- [DATA FOR PROCESSING]:
— start —

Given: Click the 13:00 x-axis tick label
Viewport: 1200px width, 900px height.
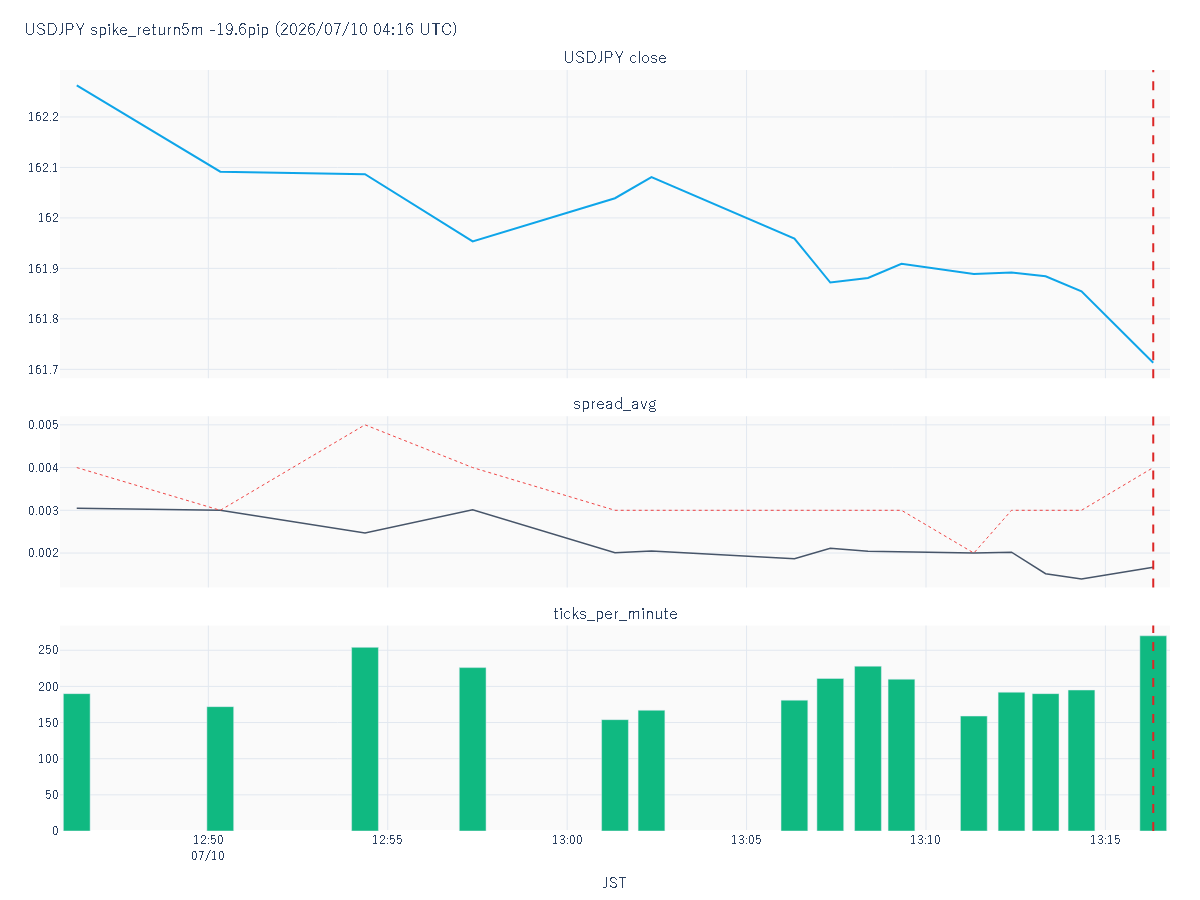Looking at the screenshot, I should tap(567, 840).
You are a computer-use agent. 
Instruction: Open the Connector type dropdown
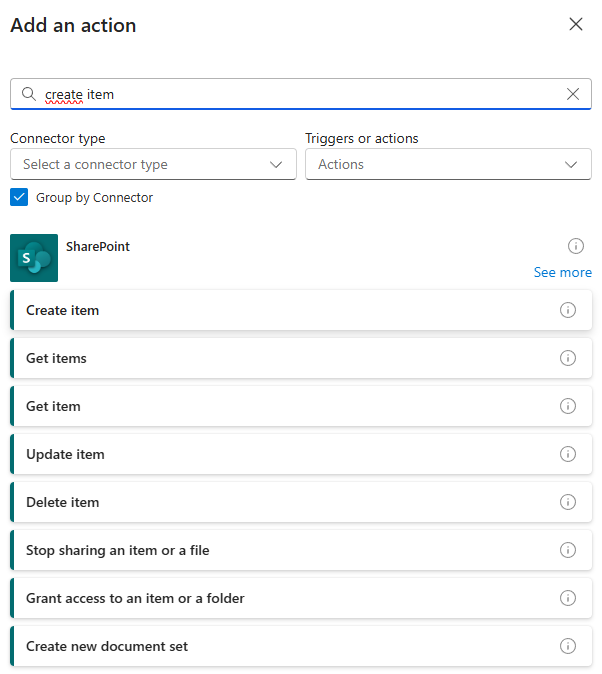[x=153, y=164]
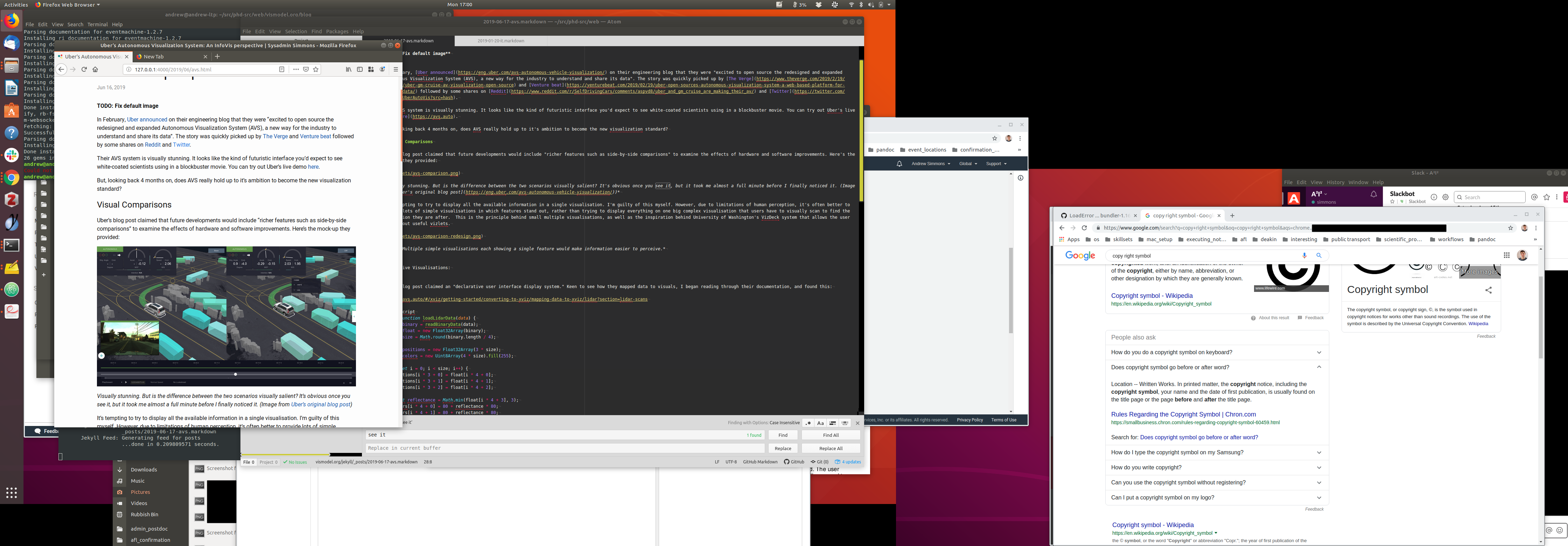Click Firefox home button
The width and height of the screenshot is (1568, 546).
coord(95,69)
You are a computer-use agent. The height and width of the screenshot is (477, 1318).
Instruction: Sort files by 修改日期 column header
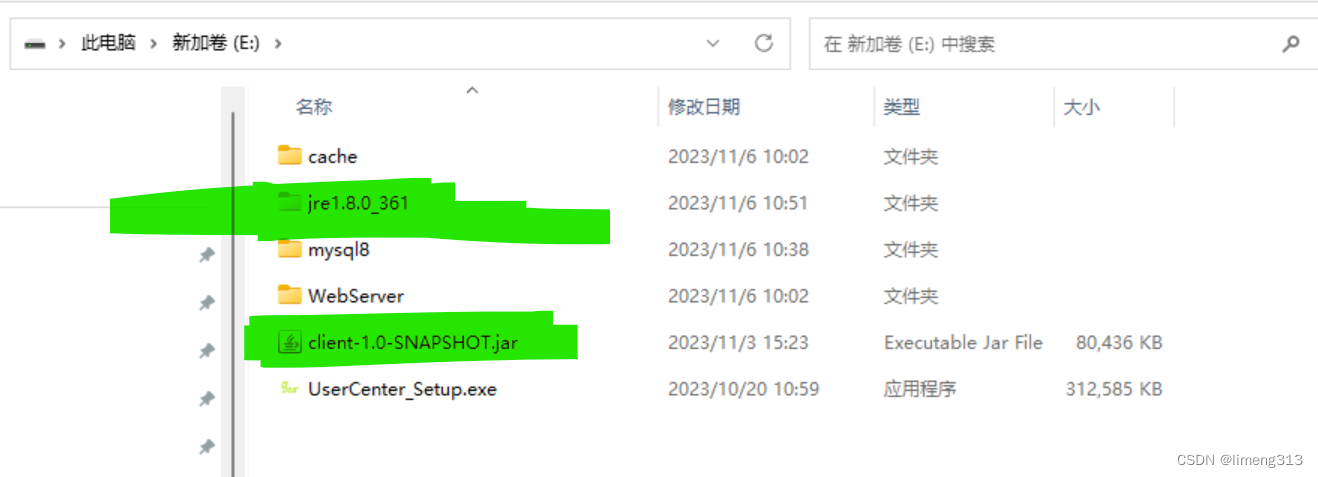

— end —

- [WRITTEN PROBLEM]:
Duplicate the lines from the line containing "You are a computer-use agent. The" through the end of the records, including both ends, and leave out the pictures.

- [REPLY]:
You are a computer-use agent. The height and width of the screenshot is (477, 1318).
Instruction: Sort files by 修改日期 column header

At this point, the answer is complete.